With a shortage of beds and ambulances queueing up across the west of Scotland, closing the NHS’s temporary emergency critical care hospital may be “one of the worst decisions” made during the pandemic, a GP has said.
The NHS Louisa Jordan was opened in April last year inside Glasgow’s Scottish Events Campus (SEC). It was not used to treat Covid-19 patients but it did host thousands of medical appointments and saw 370,000 vaccines administered.
On March 31, the hospital was closed to allow preparations for COP26 to go ahead, a decision that Dr John Montgomery, South Glasgow GP committee chair, said will come to be regretted.
“You’ve got an NHS that works, before the pandemic, at maximum capacity, then when you suddenly have the crisis of a global pandemic, you don’t have sufficient beds,” he told STV News.
“Ambulances can’t offload patients into hospital and waiting times for ambulances have hit crisis point.”
A patient in Dr Montgomery’s part of the city died at home after waiting for an ambulance 40 hours.
The First Minister apologised to those who had endured long waits for ambulances, including the family of Gerard Brown.
The Scottish Government has officially requested support from the military to deal with pressure in the Scottish Ambulance Service (SAS).
But as Scotland continues to have the highest level of coronavirus cases in the UK, Dr Montgomery said he and his colleagues have never been so afraid.
“I’ve been practising for over 30 years, this is the most fearful that we’ve ever been when it comes to the impending winter,” he said.

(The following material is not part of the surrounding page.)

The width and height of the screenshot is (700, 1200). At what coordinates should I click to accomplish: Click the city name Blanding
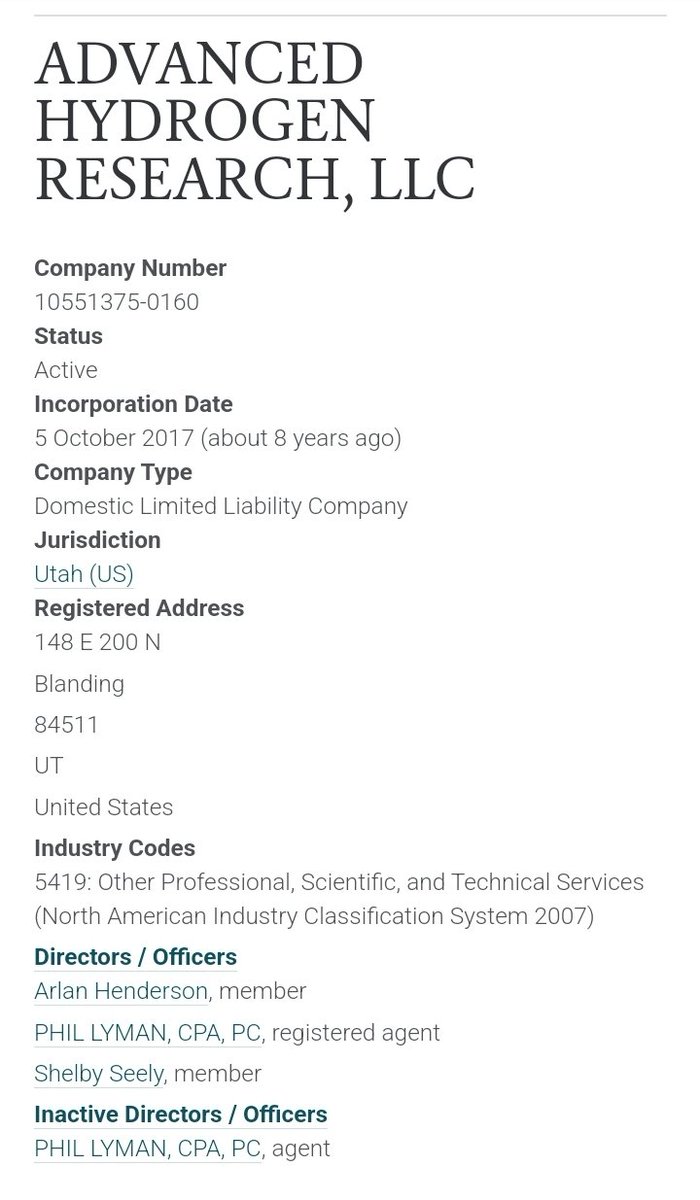click(79, 685)
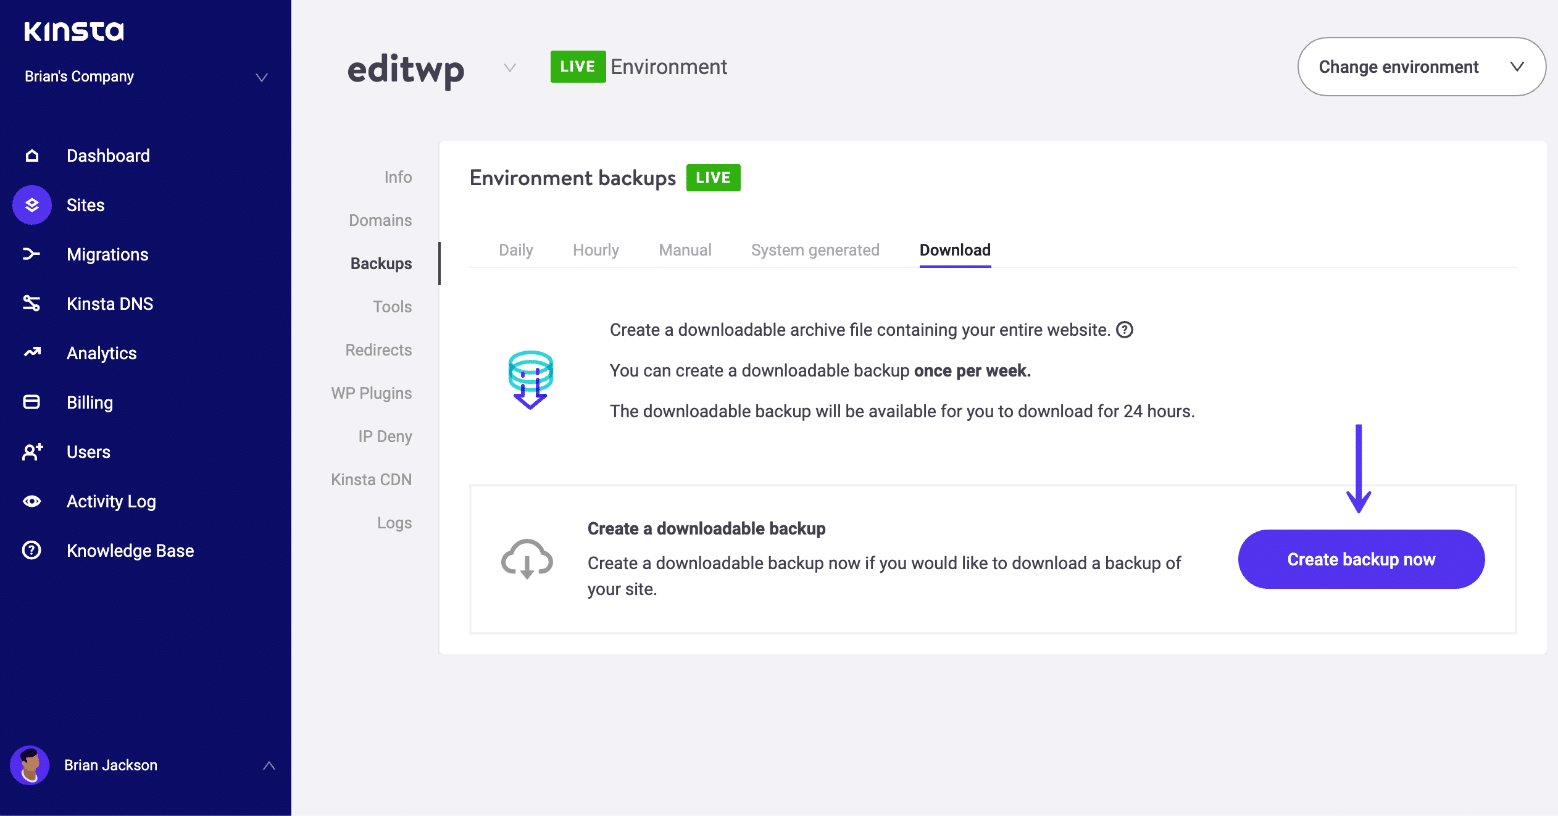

“We’ve dismantled the Louisa Jordan at a time when we actually need it. We need to offload patients into hospitals to free up the ambulances.
“The Louisa Jordan would have been ideal.”
Dr Montgomery said the current crisis is not only down to the pandemic, agreeing with the president of the Royal College of Surgeons of Edinburgh who said there was “a real workforce problem in the NHS and in social care”.
“We don’t have the number of GPs that we need to have to serve the population,” said the Glasgow GP.
“If there are not enough gatekeepers it’s going to have a knock-on effect up the line. It puts pressure on secondary care and the issues that flow from that.
“The tragic ambulance cases are just a symptom of what’s going on and what potentially is coming ahead.”
The Ministry of Defence has said the Scottish Government request for aid is to support mobile testing units currently deployed by the SAS, which would free up resources in the service.
A Scottish Government spokesperson said: “The Louisa Jordan was a scheduled closure to allow preparations for COP26 to begin.
“Whilst our ambulance service, like all areas of our NHS, is facing the biggest challenges it has faced since its creation, people in emergency situations can always expect an ambulance.
“We continue to work closely with SAS to put in place a number of actions to increase their capacity
“Meanwhile, our NHS Recovery Plan, backed by over £1bn of funding, is supporting an increase in inpatient, daycase, and outpatient activity to address backlogs.”